• Required action:
Type out the listing again, exactly, with every line included.
[Opening Material shown section]
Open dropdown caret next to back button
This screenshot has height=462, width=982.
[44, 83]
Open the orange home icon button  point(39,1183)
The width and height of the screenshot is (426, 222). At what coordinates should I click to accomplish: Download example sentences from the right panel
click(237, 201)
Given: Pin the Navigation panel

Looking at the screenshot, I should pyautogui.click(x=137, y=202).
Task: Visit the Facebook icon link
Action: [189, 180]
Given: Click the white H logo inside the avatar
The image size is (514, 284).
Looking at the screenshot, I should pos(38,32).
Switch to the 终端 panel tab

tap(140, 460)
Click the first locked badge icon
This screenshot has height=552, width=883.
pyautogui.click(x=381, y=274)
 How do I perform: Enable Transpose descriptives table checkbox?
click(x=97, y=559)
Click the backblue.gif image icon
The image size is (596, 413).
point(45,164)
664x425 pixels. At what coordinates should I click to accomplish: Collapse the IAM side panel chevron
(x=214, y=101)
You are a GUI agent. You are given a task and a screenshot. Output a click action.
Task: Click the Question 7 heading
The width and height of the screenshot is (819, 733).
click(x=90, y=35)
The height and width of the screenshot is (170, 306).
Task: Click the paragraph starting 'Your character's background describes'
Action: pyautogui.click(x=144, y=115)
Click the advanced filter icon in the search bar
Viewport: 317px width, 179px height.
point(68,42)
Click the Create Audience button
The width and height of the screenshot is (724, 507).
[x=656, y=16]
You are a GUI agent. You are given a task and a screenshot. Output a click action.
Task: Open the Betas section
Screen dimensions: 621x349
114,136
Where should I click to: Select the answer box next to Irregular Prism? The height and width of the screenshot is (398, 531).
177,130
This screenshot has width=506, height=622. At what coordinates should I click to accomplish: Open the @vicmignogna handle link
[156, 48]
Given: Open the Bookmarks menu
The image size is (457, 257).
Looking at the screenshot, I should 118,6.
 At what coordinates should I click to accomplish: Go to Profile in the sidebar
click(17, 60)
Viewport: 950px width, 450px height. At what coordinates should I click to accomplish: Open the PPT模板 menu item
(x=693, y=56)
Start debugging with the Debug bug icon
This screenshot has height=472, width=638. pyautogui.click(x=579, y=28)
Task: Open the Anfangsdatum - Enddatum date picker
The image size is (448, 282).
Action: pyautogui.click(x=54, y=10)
[Closing Material shown section]
• Written response:
Open dropdown caret next to back button
This screenshot has height=462, width=982.
[44, 83]
Open the orange home icon button  point(39,1183)
The width and height of the screenshot is (426, 222). At what coordinates should I click to accomplish: Download example sentences from the right panel
click(237, 201)
Given: Pin the Navigation panel

Looking at the screenshot, I should pyautogui.click(x=137, y=202).
Task: Visit the Facebook icon link
Action: [189, 180]
Given: Click the white H logo inside the avatar
The image size is (514, 284).
Looking at the screenshot, I should pos(38,32).
Switch to the 终端 panel tab

tap(140, 460)
Click the first locked badge icon
This screenshot has height=552, width=883.
pyautogui.click(x=381, y=274)
 How do I perform: Enable Transpose descriptives table checkbox?
click(x=97, y=559)
Click the backblue.gif image icon
The image size is (596, 413).
point(45,164)
664x425 pixels. At what coordinates should I click to accomplish: Collapse the IAM side panel chevron
(x=214, y=101)
You are a GUI agent. You are given a task and a screenshot. Output a click action.
Task: Click the Question 7 heading
The width and height of the screenshot is (819, 733).
click(x=90, y=35)
The height and width of the screenshot is (170, 306).
Task: Click the paragraph starting 'Your character's background describes'
Action: pyautogui.click(x=144, y=115)
Click the advanced filter icon in the search bar
Viewport: 317px width, 179px height.
point(68,42)
Click the Create Audience button
The width and height of the screenshot is (724, 507).
[x=656, y=16]
You are a GUI agent. You are given a task and a screenshot. Output a click action.
Task: Open the Betas section
Screen dimensions: 621x349
114,136
Where should I click to: Select the answer box next to Irregular Prism? The height and width of the screenshot is (398, 531).
177,130
This screenshot has width=506, height=622. At what coordinates should I click to accomplish: Open the @vicmignogna handle link
[156, 48]
Given: Open the Bookmarks menu
The image size is (457, 257).
Looking at the screenshot, I should 118,6.
 At what coordinates should I click to accomplish: Go to Profile in the sidebar
click(17, 60)
Viewport: 950px width, 450px height. At what coordinates should I click to accomplish: Open the PPT模板 menu item
(x=693, y=56)
Start debugging with the Debug bug icon
This screenshot has height=472, width=638. pyautogui.click(x=579, y=28)
Task: Open the Anfangsdatum - Enddatum date picker
The image size is (448, 282).
Action: pyautogui.click(x=54, y=10)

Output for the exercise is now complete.